The spatial side view of the pairing order parameter distribution of a six-layer $s$-wave/TI heterostructure. The interaction strength is chosen at $\left|U\right|=2.8$ eV, and the surface and bulk chemical potentials are $|{\mu }_S|=1$ eV and $|{\mu }_B|=0.55$ eV, respectively. The dark blue tubes indicate the region that pairing is suppressed and form vortex lines. The magnetic unit-cell sizes are $8a\times 16a\times 6a$.

Figure 9

(a) The quasiparticle band spectrum for the six-layer $s$-wave/TI heterostructure. (b) The spatial side view of the Majorana modes.

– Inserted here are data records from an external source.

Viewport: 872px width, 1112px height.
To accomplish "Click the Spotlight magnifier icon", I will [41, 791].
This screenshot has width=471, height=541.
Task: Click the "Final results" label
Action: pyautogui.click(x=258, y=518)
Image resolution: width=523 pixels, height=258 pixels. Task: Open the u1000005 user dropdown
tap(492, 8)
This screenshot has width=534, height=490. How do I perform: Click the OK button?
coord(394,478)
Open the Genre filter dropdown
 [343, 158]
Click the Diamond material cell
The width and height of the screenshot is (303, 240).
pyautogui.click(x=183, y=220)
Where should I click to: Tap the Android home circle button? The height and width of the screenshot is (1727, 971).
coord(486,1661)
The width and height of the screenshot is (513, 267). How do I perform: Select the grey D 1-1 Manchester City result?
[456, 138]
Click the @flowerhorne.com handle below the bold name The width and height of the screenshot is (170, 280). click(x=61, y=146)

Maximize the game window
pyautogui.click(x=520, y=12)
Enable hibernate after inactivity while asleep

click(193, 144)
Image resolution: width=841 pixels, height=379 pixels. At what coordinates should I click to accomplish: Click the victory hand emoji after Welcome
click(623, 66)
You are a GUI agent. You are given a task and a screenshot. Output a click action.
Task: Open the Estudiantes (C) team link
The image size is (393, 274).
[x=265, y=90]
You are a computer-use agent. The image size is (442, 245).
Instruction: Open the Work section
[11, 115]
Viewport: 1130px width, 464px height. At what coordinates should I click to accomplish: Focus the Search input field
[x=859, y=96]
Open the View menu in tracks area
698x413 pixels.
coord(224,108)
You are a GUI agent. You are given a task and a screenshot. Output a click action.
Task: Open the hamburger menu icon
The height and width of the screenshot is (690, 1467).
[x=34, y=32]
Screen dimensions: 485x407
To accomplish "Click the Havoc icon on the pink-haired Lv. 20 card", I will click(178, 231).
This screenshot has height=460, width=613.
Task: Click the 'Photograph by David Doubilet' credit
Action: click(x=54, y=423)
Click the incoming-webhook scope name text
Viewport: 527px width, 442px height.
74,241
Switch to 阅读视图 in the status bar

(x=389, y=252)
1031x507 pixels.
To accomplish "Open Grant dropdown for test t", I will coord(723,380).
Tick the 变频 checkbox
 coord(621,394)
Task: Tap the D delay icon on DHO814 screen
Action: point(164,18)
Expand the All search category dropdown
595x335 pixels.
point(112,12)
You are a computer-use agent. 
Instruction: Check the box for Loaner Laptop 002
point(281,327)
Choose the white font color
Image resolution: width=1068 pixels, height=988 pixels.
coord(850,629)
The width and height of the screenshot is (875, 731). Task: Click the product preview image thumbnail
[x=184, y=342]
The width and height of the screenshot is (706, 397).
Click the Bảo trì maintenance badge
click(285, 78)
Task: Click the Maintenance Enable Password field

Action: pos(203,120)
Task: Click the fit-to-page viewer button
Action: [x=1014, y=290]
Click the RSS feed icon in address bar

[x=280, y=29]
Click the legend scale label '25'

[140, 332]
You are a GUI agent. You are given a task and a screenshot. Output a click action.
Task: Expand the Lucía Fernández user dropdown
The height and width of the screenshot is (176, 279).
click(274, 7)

The interaction strength is chosen at $\left|U\right|=2.8$ eV and $|{\mu }_S|=1$ eV and $|{\mu }_B|=0.55$ eV.

Figure 10

The comparison between the mid-gap sizes ${\delta }_m\left(T\right)$ and $k_{B}T$. The intersection occurs at $T=T_0\sim 0.025$ K, indicating that as $T<T_0$, the Majorana modes can stably exist on the surface of the doped topological insulators.